Семен стал серьезен.

— Да как заколдовал? — вмешался в разговор и Кузьмин.

— Насчет удачи, — ответил Семен… — Насчет того, значит, что все у нас будет как следует.

Он остановил на Кузьмине долгий взгляд.

— Вишь ты, — сказал Кузьмин. — Насчет удачи.

— Я ему говорю, дескать, так и так, идем мы трое на опасное дело… да… Ну, конечно, рассказал ему все… А он сейчас: пожалуйте сюда. Завел в подвал и стал колдовать.

Он вздохнул.

— Ну!..

— Ну, и теперь, значит, ничего не бойся.

Он поглядел на Петьку.

— Не робей, Петька!

— Да я и так не робею, — отозвался Петька.

Семен, задумчиво уставившись, как раньше, в лошадиную гриву, заговорил ровным, тихим голосом:

— А насчет удачи, так все в уме держал этого японца, что с золотом. Потом у него спрашиваю:

«Будет удача?»

Говорит:

«Будет»…

Они уж далеко отъехали от места схватки с хунхузами.

Начинало темнеть. Великая, необъятая степь, казалось стала еще тише, еще безлюдней. Вдали рдели слабым розовым светом вершины гор…

— Спать надо, вот что, — закончил Семен свое повествование о шамане.

Со следующего дня начались дни самых рискованных предприятий, до которых только может додуматься человек, твердо верящий в свою звезду.

А Семен в нее верил.

Он не побоялся даже примкнуть к шайке хунхузов, в предводителе которой узнал с первого же взгляда хорошо, конечно, известного уже читателю «цирюльника». Только благодаря темноте ночи, Петька, может-быть, не возбудил подозрения в хунхузах. Кроме того, еще Кузьмин посоветовал ему прикинуться больным.

Шайка хунхузов была небольшая, человек в пятнадцать.
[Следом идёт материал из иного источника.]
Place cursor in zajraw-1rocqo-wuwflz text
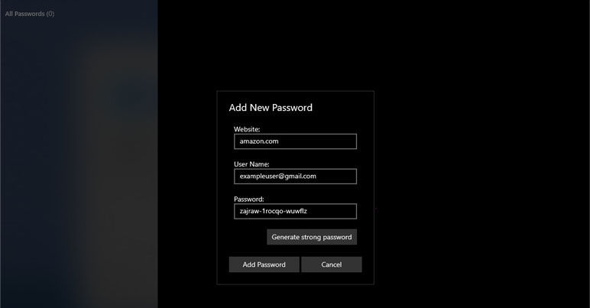 coord(273,212)
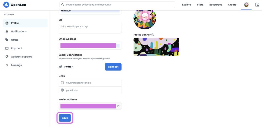Image resolution: width=262 pixels, height=127 pixels.
Task: Copy wallet address using copy icon
Action: pos(118,106)
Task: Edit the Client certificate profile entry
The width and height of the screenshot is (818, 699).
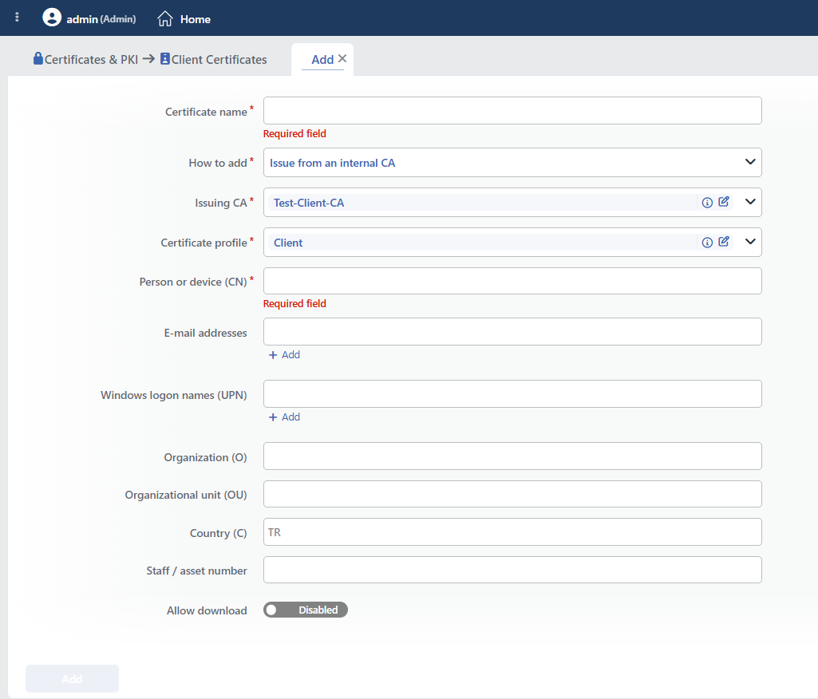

Для всех этих пятнадцати человек у Семена хватило папирос из серебряного портсигара, оброненного когда-то во время борьбы с ним несчастным цирюльником.
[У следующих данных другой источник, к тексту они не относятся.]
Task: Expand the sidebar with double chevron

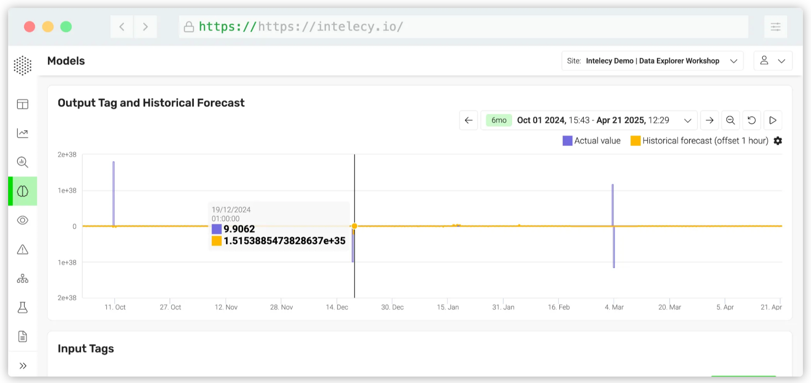Action: tap(23, 366)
Папиросы сделали свое дело.

Они, действительно, оказались не совсем обыкновенными папиросами.

После того, как покурили хунхузы, Семен мог взять их голыми руками: все они заснули один за другим, как под хлороформом.

«Цирюльника» в его палатке, конечно, пришлось брать с боя, но что он мог сделать один против трех! Через три дня, связанный по рукам, он был уже в русских руках.

* * *

Семену в его подвигах помог только, разумеется, случай да безумная его храбрость, но он не раз говорил, подмигивая Петьке:

— А что, вот тебе и шаман!

Вот тебе и шаман…

В одной стычке Семен был ранен. Правда, рана была пустячная (Семену только слегка повредило щеку), но Петька все же имел право сказать ему:

— А что, дядя Семен, вот тебе и шаман… Шаманил, шаманил, колдовал, а как подошел случай, и шаман не помог.
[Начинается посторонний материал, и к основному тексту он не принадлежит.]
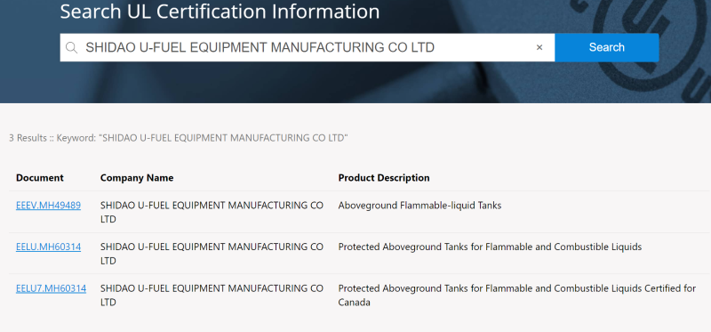
Task: Select Protected Aboveground Tanks Certified for Canada text
Action: [517, 296]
Семен ничего не ответил на это, только нахмурился и стал мрачно крутить ус…

Серый герой

(Рядовой Рябов)

Глава I

сли вы зайдете в казармы Чембарского 284 пехотного полка, вам может-быть бросится в глаза повешенная на самом видном месте картинка, изображающая казнь рядового этого полка, Василия Рябова.

На картинке Рябов представлен стоящим на коленях у края могилы, только что вырытой.

Картинка ярко раскрашена.

На куче желтого песку около могилы валяется заступ… Мрачно чернеет могила… Синеет заступ; лиловые тени лежат на песке от комьев глины и серых камней, выброшенных вместе с песком из ямы.

Против Рябова взвод японских пехотинцев с ружьями.

Рябов крестится. Глаза устремлены вверх…

Взвод японских пехотинцев ждет, пока Рябов окончит молитву.

Художник, нарисовавший эту картинку, не присутствовал, конечно, при казни Рябова.

Рябова расстреляли в японском лагере… А в японском лагере, если и были художники, то уж никак не русские.

Картинка, украшающая казармы Чембарского полка, вне всякого сомнения, нарисована русским художником.